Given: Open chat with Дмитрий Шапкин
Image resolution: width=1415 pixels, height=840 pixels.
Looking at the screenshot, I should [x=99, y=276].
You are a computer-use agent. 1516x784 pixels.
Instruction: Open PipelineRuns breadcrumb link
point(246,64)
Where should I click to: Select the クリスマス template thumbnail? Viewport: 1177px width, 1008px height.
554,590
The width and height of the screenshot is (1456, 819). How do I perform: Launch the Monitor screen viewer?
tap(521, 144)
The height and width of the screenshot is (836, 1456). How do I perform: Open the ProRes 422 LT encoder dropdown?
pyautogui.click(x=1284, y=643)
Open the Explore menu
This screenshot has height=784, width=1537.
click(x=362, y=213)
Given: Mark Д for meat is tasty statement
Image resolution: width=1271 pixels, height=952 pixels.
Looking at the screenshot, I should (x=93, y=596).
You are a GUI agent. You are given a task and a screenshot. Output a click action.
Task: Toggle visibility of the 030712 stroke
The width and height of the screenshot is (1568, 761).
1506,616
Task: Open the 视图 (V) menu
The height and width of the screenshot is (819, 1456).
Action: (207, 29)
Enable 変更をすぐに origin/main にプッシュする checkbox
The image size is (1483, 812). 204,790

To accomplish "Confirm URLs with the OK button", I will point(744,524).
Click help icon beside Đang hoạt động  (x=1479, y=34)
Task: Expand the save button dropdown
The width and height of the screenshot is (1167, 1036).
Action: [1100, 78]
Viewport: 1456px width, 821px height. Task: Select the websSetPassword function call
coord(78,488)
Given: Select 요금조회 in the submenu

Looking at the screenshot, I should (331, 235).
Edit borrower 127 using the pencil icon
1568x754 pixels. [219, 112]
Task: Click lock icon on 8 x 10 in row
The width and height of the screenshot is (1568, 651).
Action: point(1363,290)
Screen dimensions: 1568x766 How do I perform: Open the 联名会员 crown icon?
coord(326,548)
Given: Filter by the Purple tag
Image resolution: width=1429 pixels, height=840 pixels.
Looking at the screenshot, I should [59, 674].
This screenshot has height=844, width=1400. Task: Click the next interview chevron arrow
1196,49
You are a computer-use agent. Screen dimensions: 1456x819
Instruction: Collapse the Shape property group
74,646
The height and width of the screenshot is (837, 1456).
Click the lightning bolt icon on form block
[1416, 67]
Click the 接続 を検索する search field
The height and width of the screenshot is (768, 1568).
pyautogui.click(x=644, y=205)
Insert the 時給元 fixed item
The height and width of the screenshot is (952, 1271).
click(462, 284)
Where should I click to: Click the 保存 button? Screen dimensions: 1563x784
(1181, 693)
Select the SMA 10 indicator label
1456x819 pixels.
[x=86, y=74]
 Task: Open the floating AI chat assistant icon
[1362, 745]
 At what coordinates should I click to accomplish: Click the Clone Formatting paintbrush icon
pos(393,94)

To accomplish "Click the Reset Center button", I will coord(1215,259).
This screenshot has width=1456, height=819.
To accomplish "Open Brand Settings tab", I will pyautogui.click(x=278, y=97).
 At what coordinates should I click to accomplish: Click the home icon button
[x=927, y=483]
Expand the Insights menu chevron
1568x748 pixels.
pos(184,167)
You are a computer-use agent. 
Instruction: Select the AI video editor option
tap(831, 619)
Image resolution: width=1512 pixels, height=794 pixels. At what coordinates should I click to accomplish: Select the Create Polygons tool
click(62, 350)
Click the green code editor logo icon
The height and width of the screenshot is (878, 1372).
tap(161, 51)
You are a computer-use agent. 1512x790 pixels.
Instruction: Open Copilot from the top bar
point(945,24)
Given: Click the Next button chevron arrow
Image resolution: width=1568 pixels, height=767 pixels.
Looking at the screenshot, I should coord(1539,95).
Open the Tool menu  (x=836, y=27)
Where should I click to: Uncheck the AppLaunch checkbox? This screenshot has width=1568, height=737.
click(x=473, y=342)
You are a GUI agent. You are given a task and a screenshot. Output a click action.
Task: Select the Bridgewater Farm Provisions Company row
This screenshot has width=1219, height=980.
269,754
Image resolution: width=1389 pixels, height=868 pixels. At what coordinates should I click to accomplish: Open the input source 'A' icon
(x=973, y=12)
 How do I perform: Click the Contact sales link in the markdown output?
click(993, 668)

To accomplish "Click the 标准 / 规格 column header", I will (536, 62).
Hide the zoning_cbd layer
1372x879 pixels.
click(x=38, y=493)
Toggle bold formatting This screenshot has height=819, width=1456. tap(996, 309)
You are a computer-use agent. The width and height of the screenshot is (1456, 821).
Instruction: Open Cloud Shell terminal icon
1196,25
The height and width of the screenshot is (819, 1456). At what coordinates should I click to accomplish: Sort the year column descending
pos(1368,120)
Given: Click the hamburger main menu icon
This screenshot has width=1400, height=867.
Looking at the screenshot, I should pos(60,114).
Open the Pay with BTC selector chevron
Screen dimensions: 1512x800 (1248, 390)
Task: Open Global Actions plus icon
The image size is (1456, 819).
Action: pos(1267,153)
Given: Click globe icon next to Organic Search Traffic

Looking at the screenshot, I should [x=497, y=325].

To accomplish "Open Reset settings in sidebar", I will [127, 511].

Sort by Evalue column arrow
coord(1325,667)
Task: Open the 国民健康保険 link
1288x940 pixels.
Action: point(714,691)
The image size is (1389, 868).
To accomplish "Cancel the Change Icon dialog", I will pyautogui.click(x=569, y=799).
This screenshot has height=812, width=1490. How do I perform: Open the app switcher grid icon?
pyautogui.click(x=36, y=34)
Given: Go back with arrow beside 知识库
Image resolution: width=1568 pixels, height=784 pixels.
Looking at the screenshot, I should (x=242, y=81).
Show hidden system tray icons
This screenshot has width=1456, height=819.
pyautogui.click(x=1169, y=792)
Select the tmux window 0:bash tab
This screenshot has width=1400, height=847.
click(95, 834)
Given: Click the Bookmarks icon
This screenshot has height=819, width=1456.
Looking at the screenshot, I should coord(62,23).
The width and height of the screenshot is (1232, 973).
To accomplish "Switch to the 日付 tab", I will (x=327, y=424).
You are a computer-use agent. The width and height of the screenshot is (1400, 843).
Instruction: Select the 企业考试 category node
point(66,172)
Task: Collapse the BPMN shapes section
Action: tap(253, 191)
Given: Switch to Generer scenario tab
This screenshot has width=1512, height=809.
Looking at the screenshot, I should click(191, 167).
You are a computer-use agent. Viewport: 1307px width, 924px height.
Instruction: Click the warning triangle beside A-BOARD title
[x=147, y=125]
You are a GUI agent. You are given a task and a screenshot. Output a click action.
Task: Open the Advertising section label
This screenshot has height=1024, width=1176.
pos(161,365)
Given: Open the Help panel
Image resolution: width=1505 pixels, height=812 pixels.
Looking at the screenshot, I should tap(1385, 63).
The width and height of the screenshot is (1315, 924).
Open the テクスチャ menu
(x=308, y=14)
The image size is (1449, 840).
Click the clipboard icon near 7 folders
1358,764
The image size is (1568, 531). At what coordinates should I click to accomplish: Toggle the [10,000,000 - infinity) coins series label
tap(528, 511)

☆ ☆ ☆ ☆ ☆

Exercise details:
Output the listing once more. Leave each word as it stands.

Result of the exercise:
Given: Open chat with Дмитрий Шапкин
Image resolution: width=1415 pixels, height=840 pixels.
Looking at the screenshot, I should [x=99, y=276].
You are a computer-use agent. 1516x784 pixels.
Instruction: Open PipelineRuns breadcrumb link
point(246,64)
Where should I click to: Select the クリスマス template thumbnail? Viewport: 1177px width, 1008px height.
554,590
The width and height of the screenshot is (1456, 819). How do I perform: Launch the Monitor screen viewer?
tap(521, 144)
The height and width of the screenshot is (836, 1456). How do I perform: Open the ProRes 422 LT encoder dropdown?
pyautogui.click(x=1284, y=643)
Open the Explore menu
This screenshot has height=784, width=1537.
click(x=362, y=213)
Given: Mark Д for meat is tasty statement
Image resolution: width=1271 pixels, height=952 pixels.
Looking at the screenshot, I should (x=93, y=596).
You are a GUI agent. You are given a task and a screenshot. Output a click action.
Task: Toggle visibility of the 030712 stroke
The width and height of the screenshot is (1568, 761).
1506,616
Task: Open the 视图 (V) menu
The height and width of the screenshot is (819, 1456).
Action: (207, 29)
Enable 変更をすぐに origin/main にプッシュする checkbox
The image size is (1483, 812). 204,790

To accomplish "Confirm URLs with the OK button", I will point(744,524).
Click help icon beside Đang hoạt động  (x=1479, y=34)
Task: Expand the save button dropdown
The width and height of the screenshot is (1167, 1036).
Action: [1100, 78]
Viewport: 1456px width, 821px height. Task: Select the websSetPassword function call
coord(78,488)
Given: Select 요금조회 in the submenu

Looking at the screenshot, I should (331, 235).
Edit borrower 127 using the pencil icon
1568x754 pixels. [219, 112]
Task: Click lock icon on 8 x 10 in row
The width and height of the screenshot is (1568, 651).
Action: point(1363,290)
Screen dimensions: 1568x766 How do I perform: Open the 联名会员 crown icon?
coord(326,548)
Given: Filter by the Purple tag
Image resolution: width=1429 pixels, height=840 pixels.
Looking at the screenshot, I should [59, 674].
This screenshot has height=844, width=1400. Task: Click the next interview chevron arrow
1196,49
You are a computer-use agent. Screen dimensions: 1456x819
Instruction: Collapse the Shape property group
74,646
The height and width of the screenshot is (837, 1456).
Click the lightning bolt icon on form block
[1416, 67]
Click the 接続 を検索する search field
The height and width of the screenshot is (768, 1568).
pyautogui.click(x=644, y=205)
Insert the 時給元 fixed item
The height and width of the screenshot is (952, 1271).
click(462, 284)
Where should I click to: Click the 保存 button? Screen dimensions: 1563x784
(1181, 693)
Select the SMA 10 indicator label
1456x819 pixels.
[x=86, y=74]
 Task: Open the floating AI chat assistant icon
[1362, 745]
 At what coordinates should I click to accomplish: Click the Clone Formatting paintbrush icon
pos(393,94)

To accomplish "Click the Reset Center button", I will coord(1215,259).
This screenshot has width=1456, height=819.
To accomplish "Open Brand Settings tab", I will pyautogui.click(x=278, y=97).
 At what coordinates should I click to accomplish: Click the home icon button
[x=927, y=483]
Expand the Insights menu chevron
1568x748 pixels.
pos(184,167)
You are a computer-use agent. 
Instruction: Select the AI video editor option
tap(831, 619)
Image resolution: width=1512 pixels, height=794 pixels. At what coordinates should I click to accomplish: Select the Create Polygons tool
click(62, 350)
Click the green code editor logo icon
The height and width of the screenshot is (878, 1372).
tap(161, 51)
You are a computer-use agent. 1512x790 pixels.
Instruction: Open Copilot from the top bar
point(945,24)
Given: Click the Next button chevron arrow
Image resolution: width=1568 pixels, height=767 pixels.
Looking at the screenshot, I should coord(1539,95).
Open the Tool menu  (x=836, y=27)
Where should I click to: Uncheck the AppLaunch checkbox? This screenshot has width=1568, height=737.
click(x=473, y=342)
You are a GUI agent. You are given a task and a screenshot. Output a click action.
Task: Select the Bridgewater Farm Provisions Company row
This screenshot has width=1219, height=980.
269,754
Image resolution: width=1389 pixels, height=868 pixels. At what coordinates should I click to accomplish: Open the input source 'A' icon
(x=973, y=12)
 How do I perform: Click the Contact sales link in the markdown output?
click(993, 668)

To accomplish "Click the 标准 / 规格 column header", I will (536, 62).
Hide the zoning_cbd layer
1372x879 pixels.
click(x=38, y=493)
Toggle bold formatting This screenshot has height=819, width=1456. tap(996, 309)
You are a computer-use agent. The width and height of the screenshot is (1456, 821).
Instruction: Open Cloud Shell terminal icon
1196,25
The height and width of the screenshot is (819, 1456). At what coordinates should I click to accomplish: Sort the year column descending
pos(1368,120)
Given: Click the hamburger main menu icon
This screenshot has width=1400, height=867.
Looking at the screenshot, I should pos(60,114).
Open the Pay with BTC selector chevron
Screen dimensions: 1512x800 (1248, 390)
Task: Open Global Actions plus icon
The image size is (1456, 819).
Action: pos(1267,153)
Given: Click globe icon next to Organic Search Traffic

Looking at the screenshot, I should [x=497, y=325].

To accomplish "Open Reset settings in sidebar", I will [127, 511].

Sort by Evalue column arrow
coord(1325,667)
Task: Open the 国民健康保険 link
1288x940 pixels.
Action: point(714,691)
The image size is (1389, 868).
To accomplish "Cancel the Change Icon dialog", I will pyautogui.click(x=569, y=799).
This screenshot has height=812, width=1490. How do I perform: Open the app switcher grid icon?
pyautogui.click(x=36, y=34)
Given: Go back with arrow beside 知识库
Image resolution: width=1568 pixels, height=784 pixels.
Looking at the screenshot, I should (x=242, y=81).
Show hidden system tray icons
This screenshot has width=1456, height=819.
pyautogui.click(x=1169, y=792)
Select the tmux window 0:bash tab
This screenshot has width=1400, height=847.
click(95, 834)
Given: Click the Bookmarks icon
This screenshot has height=819, width=1456.
Looking at the screenshot, I should coord(62,23).
The width and height of the screenshot is (1232, 973).
To accomplish "Switch to the 日付 tab", I will (x=327, y=424).
You are a computer-use agent. The width and height of the screenshot is (1400, 843).
Instruction: Select the 企业考试 category node
point(66,172)
Task: Collapse the BPMN shapes section
Action: tap(253, 191)
Given: Switch to Generer scenario tab
This screenshot has width=1512, height=809.
Looking at the screenshot, I should click(191, 167).
You are a computer-use agent. Viewport: 1307px width, 924px height.
Instruction: Click the warning triangle beside A-BOARD title
[x=147, y=125]
You are a GUI agent. You are given a task and a screenshot. Output a click action.
Task: Open the Advertising section label
This screenshot has height=1024, width=1176.
pos(161,365)
Given: Open the Help panel
Image resolution: width=1505 pixels, height=812 pixels.
Looking at the screenshot, I should tap(1385, 63).
The width and height of the screenshot is (1315, 924).
Open the テクスチャ menu
(x=308, y=14)
The image size is (1449, 840).
Click the clipboard icon near 7 folders
1358,764
The image size is (1568, 531). At what coordinates should I click to accomplish: Toggle the [10,000,000 - infinity) coins series label
tap(528, 511)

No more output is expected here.